PROBLEM DESCRIPTION. Will you write out the data exactly, excluding every picture?

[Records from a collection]
= = = =
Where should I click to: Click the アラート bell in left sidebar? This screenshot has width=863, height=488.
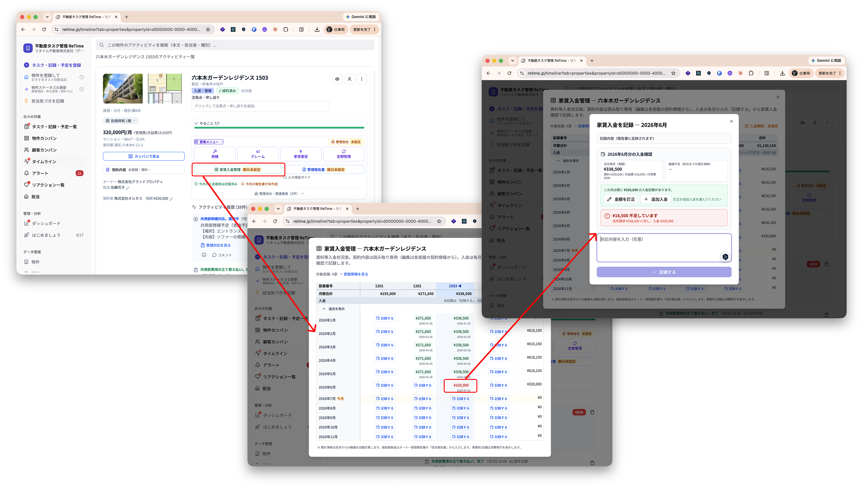click(26, 173)
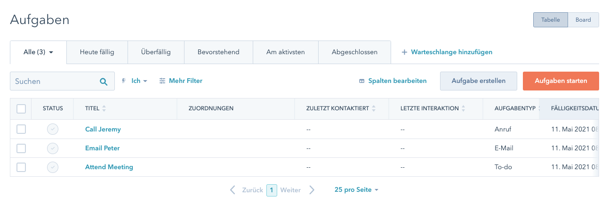
Task: Go to next page arrow
Action: click(x=312, y=190)

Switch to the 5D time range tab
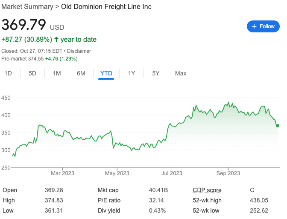(x=32, y=73)
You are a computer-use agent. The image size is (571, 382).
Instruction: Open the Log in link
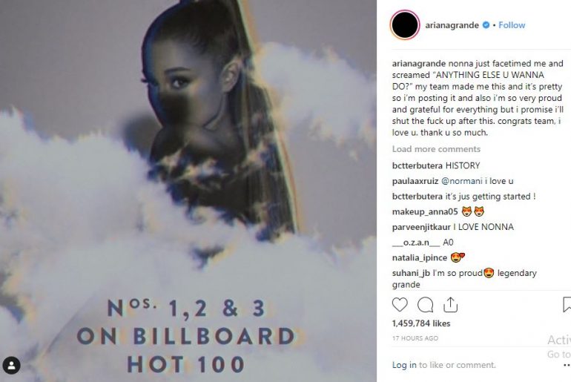(x=404, y=365)
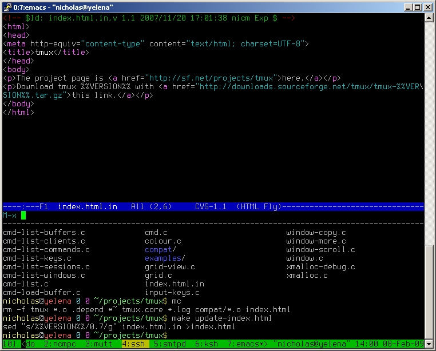Click the compat/ directory in the listing
The width and height of the screenshot is (436, 351).
point(160,250)
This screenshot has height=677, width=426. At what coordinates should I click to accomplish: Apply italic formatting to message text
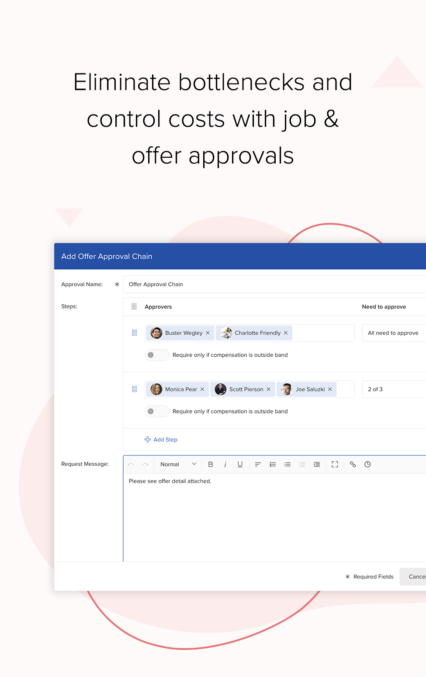(225, 465)
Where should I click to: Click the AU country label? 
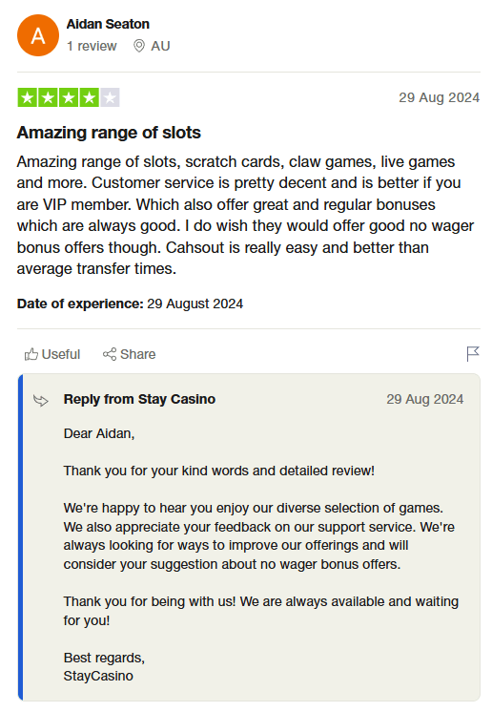160,46
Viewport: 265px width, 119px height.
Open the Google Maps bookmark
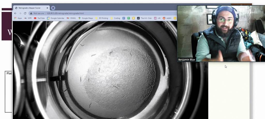point(85,18)
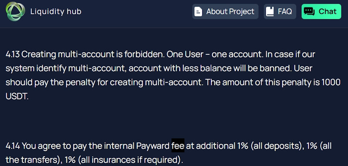Click the word USDT in clause 4.13

pos(17,96)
= = = =
TASK RESPONSE.
Where should I click to: Click the アラート bell in left sidebar? This screenshot has width=863, height=488.
click(26, 173)
Task: Go to next page arrow
Action: click(x=312, y=190)

Switch to the 5D time range tab
(x=32, y=73)
You are a computer-use agent. The image size is (571, 382).
Instruction: Open the Log in link
(x=404, y=365)
Click the compat/ directory in the listing
The width and height of the screenshot is (436, 351).
point(160,250)
This screenshot has height=677, width=426. At what coordinates should I click to accomplish: Apply italic formatting to message text
(225, 465)
Where should I click to: Click the AU country label? 
160,46
Viewport: 265px width, 119px height.
Open the Google Maps bookmark
point(85,18)
Click the word USDT in clause 4.13

pos(17,96)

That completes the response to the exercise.